It was originally serialized in the American magazine Galaxy Science Fiction between the July 1972 and September 1972 issues.[3]
Summary
The novel's main character, David Selig, is an undistinguished man living in New York City. David was born with a telepathic gift allowing him to read minds. Rather than use his ability for any greater good, however, Selig squanders his power, using it only for his own convenience. At the beginning of the novel, David earns a living by reading the minds of college students so that he can better plagiarize reports and essays on their behalf.
As the novel progresses, Selig's power becomes continually weaker, working sporadically and sometimes not at all, and Selig struggles to maintain his grip on reality as he begins to lose an ability on which he has long since grown dependent.[4]
The book contains a number of memorable elements, such as David's relationship with a fellow telepath he meets as a young adult, or his strained interaction with his estranged younger sister (who has long distrusted him because of his ability), or his obsession, during one section of the novel, with proving that his girlfriend, a woman named Kitty, is also telepathic after he discovers that he can't read her mind. There is also a moment where David's power causes him to vicariously experience his girlfriend's acid trip, and a bravura sequence in which the adolescent Selig, during a visit to a farm, enters the minds of, variously, a fish swimming in a stream, a hen laying an egg, and a young couple in the midst of passionate sex.

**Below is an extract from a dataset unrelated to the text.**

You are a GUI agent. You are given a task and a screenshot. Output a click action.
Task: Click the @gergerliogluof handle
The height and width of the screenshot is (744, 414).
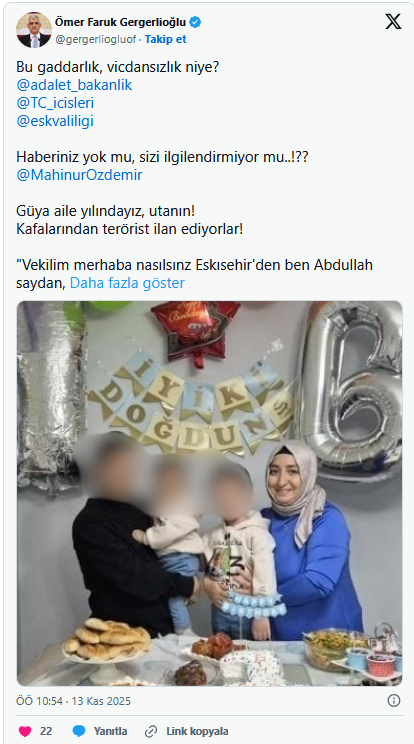tap(96, 39)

... widely regarded as Robert Silverberg's masterpiece. ... It's insane that 'Dying Inside' should be subtly dismissed as merely a genre classic. This is a superb novel about a common human sorrow, that great shock of middle age -- the recognition that we are all dying inside and that all of us must face the eventual disappearance of the person we have been.[5]
Issues of aging and decline, maturity and grace--rarely dealt with in any popular fiction, and with a few exceptions (such as Flowers for Algernon) almost completely neglected in sci-fi--are the key themes at work here. They are handled so deftly and vividly that one inevitably wonders about the connections between David Selig the character and Robert Silverberg the author.[4]
Silverberg has called it "as mundane in texture as any novel I've ever written."[6]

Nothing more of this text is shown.